Brigjen Soepardjo berasarl dari Divisi Siliwangi, yang kemudian dipertautkan dengan Mayjen. Soeharto pada satu garis komando. Ketika Operasi Dwikora Soepardjo menjabat sebagai Pangkopur-II yang memimpin Komando Tempur Dua di bawah KOLAGA melawan Malaysia di perbatasan Indonesia-Malaysia. Ia berkedudukan di Bengkayang, Kalimantan Barat. Dalam kapasitasnya sebagai Wakil Panglima Komando Mandala Siaga (KOLAGA), Agustus 1965 Mayjen Soeharto disebut-sebut mengunjungi Kalimantan dan bertemu dengan Soepardjo.
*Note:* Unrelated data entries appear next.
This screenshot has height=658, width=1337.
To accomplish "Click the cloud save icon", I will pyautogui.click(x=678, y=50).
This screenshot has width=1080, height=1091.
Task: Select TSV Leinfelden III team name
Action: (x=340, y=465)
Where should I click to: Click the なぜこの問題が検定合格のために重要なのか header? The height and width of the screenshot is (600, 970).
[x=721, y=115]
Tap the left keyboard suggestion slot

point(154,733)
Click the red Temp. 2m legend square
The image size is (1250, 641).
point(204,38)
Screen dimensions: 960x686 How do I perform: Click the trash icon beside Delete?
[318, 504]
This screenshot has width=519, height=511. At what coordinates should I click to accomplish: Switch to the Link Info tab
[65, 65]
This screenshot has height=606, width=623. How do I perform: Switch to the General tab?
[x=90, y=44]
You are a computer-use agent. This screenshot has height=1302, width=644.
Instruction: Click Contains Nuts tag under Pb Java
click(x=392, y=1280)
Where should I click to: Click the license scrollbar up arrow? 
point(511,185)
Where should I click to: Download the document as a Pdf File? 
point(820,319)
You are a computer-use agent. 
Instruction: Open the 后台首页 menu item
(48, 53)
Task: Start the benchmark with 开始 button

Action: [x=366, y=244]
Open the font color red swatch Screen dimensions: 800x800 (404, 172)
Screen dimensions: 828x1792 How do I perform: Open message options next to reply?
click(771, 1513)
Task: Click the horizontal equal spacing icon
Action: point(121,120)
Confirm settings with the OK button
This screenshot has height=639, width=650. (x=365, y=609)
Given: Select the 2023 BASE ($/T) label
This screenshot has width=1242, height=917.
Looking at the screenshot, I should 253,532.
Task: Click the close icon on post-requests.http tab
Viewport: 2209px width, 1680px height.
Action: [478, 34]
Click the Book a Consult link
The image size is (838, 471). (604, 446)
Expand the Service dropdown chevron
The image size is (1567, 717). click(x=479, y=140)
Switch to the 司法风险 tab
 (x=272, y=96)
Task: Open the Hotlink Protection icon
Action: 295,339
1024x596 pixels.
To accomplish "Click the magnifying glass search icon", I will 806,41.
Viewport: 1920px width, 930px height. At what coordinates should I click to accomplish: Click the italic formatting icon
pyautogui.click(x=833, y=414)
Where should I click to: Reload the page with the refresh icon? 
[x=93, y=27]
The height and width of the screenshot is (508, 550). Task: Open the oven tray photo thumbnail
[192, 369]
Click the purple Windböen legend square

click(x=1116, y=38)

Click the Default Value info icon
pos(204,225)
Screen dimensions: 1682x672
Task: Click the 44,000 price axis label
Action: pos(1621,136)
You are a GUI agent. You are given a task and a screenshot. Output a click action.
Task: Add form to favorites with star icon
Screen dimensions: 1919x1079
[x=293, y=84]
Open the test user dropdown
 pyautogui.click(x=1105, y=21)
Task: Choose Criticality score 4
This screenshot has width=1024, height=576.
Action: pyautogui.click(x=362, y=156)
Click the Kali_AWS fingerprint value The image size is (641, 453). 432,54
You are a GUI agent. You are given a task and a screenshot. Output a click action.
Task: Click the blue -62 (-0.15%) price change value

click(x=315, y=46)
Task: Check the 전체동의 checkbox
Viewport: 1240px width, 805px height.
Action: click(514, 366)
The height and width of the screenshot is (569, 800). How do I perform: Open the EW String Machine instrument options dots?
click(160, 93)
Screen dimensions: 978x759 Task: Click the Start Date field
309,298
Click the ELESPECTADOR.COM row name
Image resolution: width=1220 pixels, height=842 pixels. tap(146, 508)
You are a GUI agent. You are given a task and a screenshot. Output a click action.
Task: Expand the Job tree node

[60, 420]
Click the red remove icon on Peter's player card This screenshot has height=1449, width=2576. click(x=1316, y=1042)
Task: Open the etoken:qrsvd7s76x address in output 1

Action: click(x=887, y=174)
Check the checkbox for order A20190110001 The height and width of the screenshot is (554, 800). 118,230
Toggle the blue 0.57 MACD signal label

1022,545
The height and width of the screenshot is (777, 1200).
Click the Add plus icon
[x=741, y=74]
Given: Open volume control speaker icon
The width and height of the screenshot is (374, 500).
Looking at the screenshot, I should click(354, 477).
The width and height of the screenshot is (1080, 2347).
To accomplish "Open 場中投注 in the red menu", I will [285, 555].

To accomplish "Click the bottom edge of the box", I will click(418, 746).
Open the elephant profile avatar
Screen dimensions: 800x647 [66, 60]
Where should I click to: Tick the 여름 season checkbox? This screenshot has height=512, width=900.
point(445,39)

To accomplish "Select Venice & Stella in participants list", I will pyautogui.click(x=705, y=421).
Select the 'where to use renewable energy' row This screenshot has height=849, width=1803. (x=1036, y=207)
Peran dalam Gerakan 30 September
Menjelang 30 September, Brigjen Soepardjo terbang dari Kalimatan khusus ke Jakarta untuk ikut serta dalam gerakan September 1965 tersebut. Dia yang melaporkan penangkapan jenderal-jenderal kepada Soekarno. Dia juga yang mendapat perintah Soekarno untuk menghentikan gerakan dan menghindari pertumpahan darah. Tengah hari 1 Oktober 1965, Brigjen Soepardjo membawa amanat itu pulang ke Cenko II yang bertempat di rumah Sersan Udara Anis Suyatno, kompleks Lubang Buaya. Perintah itu didiskusikan oleh para pimpinan pelaksana gerakan September 1965. Brigjen Soepardjo dan pasukan Diponegoro, terlibat pertempuran bersenjata melawan pasukan RPKAD yang menyerang mereka.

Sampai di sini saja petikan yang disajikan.